Continuing a series on how response to the Covid-19 lockdown and further pandemic response will change (or not) the private security industry, just as private security services respond to the rest of society’s own pandemic changes.

Everything is a risk, even crossing the road. It’s taught to children as good sense to look both ways before you cross the road; but no-one looks up as a matter of course before crossing the road, in case of something falling from the sky. The pandemic may bring a new facing up to what ought to be on a risk register and how business continuity should respond to high impact-low likelihood risks, such as an IT outage.

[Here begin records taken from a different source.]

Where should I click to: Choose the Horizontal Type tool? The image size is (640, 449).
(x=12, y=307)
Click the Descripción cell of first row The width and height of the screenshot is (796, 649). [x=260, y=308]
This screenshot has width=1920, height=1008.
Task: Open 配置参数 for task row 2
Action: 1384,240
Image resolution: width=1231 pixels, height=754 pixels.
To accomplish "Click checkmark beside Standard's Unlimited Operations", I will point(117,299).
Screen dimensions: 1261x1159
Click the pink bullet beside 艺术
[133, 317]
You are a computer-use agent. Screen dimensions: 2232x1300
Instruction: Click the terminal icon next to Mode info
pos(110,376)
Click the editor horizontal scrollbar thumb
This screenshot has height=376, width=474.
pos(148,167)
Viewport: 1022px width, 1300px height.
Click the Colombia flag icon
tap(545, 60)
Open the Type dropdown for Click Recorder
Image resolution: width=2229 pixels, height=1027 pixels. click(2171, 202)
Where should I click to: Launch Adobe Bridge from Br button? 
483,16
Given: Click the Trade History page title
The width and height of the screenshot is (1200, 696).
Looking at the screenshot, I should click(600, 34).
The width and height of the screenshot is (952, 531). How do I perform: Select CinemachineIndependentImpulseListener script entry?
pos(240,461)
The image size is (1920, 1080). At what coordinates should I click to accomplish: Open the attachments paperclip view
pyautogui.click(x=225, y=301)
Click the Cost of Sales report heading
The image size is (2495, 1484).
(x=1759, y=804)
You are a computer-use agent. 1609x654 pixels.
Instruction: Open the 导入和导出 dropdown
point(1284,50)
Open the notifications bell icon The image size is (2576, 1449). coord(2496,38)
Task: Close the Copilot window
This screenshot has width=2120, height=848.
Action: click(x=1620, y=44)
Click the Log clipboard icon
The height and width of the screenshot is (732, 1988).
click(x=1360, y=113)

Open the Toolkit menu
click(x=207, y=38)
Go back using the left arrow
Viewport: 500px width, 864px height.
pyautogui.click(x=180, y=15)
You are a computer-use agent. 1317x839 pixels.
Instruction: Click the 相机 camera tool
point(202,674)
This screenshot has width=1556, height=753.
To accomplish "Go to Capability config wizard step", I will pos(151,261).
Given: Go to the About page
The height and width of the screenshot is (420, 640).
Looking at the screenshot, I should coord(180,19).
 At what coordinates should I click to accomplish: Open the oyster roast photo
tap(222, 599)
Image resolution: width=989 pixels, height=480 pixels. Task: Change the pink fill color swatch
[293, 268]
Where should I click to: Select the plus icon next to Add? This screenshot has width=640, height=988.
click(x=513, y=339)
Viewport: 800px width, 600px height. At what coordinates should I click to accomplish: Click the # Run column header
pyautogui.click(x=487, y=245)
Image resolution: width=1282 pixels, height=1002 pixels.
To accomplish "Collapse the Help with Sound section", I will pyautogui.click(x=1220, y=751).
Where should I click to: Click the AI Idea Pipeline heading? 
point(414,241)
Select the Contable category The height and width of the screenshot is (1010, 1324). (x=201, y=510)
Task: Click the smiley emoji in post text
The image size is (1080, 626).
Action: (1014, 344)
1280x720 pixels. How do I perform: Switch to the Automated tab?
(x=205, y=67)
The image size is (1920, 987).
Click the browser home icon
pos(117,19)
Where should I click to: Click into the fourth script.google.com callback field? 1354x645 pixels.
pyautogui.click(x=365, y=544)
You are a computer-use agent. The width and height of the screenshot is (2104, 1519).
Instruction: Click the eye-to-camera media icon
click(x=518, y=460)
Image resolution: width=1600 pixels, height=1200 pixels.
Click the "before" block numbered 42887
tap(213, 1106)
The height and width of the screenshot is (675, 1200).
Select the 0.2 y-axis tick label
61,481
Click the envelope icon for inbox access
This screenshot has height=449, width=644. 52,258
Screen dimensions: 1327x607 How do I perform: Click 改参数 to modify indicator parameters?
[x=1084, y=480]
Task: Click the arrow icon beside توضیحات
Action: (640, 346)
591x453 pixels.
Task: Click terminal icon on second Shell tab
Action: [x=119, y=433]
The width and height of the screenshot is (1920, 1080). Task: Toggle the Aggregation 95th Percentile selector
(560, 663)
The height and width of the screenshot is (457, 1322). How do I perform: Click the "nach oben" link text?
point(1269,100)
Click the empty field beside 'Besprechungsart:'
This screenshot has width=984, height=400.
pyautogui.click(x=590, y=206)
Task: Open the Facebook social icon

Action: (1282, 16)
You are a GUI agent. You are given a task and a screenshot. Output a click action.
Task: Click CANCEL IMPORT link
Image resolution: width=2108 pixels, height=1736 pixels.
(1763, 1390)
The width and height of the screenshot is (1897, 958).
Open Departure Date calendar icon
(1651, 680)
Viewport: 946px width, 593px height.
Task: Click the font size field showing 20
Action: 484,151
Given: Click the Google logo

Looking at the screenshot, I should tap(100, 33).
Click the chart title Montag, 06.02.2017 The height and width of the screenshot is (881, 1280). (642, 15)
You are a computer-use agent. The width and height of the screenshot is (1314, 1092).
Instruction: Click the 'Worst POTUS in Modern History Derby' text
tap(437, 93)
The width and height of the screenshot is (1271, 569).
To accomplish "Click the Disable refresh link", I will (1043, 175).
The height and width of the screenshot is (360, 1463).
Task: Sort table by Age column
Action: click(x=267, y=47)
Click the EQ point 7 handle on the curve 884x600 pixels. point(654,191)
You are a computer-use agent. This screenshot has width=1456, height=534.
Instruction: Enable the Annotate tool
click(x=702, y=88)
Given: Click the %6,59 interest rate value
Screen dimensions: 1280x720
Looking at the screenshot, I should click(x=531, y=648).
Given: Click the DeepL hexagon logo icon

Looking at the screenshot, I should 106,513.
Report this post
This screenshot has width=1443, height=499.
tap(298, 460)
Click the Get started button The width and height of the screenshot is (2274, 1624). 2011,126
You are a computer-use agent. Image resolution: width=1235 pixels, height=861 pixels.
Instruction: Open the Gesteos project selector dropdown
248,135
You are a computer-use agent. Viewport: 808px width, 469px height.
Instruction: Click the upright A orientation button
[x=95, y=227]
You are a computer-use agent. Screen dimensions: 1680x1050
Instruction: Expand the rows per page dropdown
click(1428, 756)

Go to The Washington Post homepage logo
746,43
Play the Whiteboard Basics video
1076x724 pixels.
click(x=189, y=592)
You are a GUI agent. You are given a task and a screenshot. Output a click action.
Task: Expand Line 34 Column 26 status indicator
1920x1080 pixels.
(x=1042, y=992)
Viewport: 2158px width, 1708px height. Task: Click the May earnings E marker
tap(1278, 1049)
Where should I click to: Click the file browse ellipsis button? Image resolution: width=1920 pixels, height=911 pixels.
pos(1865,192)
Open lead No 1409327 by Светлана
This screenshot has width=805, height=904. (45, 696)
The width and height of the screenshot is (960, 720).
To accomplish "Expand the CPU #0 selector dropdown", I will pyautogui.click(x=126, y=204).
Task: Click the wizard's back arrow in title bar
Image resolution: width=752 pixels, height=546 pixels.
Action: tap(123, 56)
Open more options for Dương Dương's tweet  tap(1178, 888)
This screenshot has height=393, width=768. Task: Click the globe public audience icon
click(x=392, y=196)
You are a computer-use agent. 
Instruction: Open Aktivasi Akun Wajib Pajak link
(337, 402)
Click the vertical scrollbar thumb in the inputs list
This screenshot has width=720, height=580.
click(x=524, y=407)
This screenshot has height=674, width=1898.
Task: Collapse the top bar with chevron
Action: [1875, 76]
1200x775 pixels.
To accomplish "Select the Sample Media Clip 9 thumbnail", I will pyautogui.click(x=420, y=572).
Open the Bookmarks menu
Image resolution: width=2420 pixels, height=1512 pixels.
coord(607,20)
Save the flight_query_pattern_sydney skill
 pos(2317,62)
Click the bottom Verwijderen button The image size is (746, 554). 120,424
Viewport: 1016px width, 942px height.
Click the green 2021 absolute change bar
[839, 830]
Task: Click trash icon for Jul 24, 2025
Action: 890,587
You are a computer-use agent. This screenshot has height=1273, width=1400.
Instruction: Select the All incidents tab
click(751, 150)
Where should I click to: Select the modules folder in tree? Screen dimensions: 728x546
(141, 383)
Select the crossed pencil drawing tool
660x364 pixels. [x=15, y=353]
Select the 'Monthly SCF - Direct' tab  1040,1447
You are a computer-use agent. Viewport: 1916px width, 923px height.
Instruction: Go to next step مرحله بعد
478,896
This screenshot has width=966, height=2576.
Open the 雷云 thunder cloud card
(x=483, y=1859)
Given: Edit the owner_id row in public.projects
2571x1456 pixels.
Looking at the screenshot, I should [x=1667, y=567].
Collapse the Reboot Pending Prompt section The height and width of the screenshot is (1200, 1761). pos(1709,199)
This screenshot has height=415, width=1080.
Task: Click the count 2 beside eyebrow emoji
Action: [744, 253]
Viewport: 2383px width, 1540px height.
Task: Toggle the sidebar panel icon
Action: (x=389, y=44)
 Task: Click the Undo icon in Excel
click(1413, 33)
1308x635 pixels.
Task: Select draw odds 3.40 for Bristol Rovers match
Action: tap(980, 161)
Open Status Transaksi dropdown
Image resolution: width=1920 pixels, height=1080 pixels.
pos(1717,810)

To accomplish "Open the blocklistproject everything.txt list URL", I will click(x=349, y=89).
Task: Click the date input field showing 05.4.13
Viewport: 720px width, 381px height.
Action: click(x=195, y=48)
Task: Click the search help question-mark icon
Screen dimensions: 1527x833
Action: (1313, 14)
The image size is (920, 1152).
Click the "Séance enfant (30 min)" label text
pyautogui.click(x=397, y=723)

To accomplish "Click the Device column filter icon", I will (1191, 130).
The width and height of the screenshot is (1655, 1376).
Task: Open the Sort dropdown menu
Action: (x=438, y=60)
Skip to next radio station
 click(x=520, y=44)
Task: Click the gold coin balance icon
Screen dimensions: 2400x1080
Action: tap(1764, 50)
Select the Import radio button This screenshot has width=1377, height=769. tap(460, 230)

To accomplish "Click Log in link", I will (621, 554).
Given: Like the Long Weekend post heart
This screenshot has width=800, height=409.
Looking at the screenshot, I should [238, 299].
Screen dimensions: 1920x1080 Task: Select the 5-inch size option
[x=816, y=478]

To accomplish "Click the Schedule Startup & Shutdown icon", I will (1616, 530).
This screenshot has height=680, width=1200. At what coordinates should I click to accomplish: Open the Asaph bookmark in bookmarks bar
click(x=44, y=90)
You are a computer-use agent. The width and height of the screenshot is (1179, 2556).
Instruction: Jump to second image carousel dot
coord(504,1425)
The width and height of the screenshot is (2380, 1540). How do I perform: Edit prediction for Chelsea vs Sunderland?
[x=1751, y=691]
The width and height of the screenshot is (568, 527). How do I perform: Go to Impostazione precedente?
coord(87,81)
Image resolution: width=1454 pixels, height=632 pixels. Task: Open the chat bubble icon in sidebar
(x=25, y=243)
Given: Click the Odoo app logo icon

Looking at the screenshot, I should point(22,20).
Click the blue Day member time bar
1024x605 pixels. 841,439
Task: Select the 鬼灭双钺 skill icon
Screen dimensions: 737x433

The consultancy Control Risks Group (CRG) argues that we are, for the time being, stuck with the same risks we’ve always had, but more so.

CRG points to how “companies with global footprints will themselves have to become leaders in navigating a minefield of conflicting political priorities, regulatory regimes and pandemic de-escalation.”

Activism and civil unrest have a new driver: the pandemic. And cyber criminals know we’re vulnerable – a spike in ransomware operations globally is adding to an already complex crisis management cycle for many businesses. It won’t stop there, the consultancy warns in an update to its otherwise end of year ‘Risk Map’.

Nick Allan, Control Risks CEO has written that ‘for us as for many of our clients, the challenge is to innovate and adapt at a time when instinct pushes most companies to be intensely conservative’.

He said that risk management lessons need to be embedded into organisations. “The next few months look to be no easier than the first half of the year. Indeed, our ‘Top 5 Risks’ article points out that the risk landscape has not changed. Rather the pandemic has served to pour fuel on the fires that were already burning. Despite the exuberance of stock markets, the world has yet to feel the economic impact of the pandemic and while unprecedented injections of liquidity will ease the pain for some countries, the well understood connection between economic decline and political risk is still to play out. Even before the pandemic 2020 was set to usher in a period of political turbulence.

“The danger for many businesses is that the focus on managing the impact of the pandemic will leave teams unable to respond to new challenges. Some of this will be due to fatigue but some will be because the structures and ways of working are too new to be incorporated into planning. While the immediate term is difficult to anticipate, the clear tensions between the US and China, increased cyber extortion and information security theft, and the lack of a globally coherent response to the pandemic all point to risks that business must plan around.

“Businesses are reviewing their supply chains and other dependencies as they seek to build greater resilience. Concluded; “They do this against a backdrop of increasing geopolitical tension, economic recession and globalisation in retreat. Finding a path to stable growth will not be easy. The need for agility remains as critical as ever.”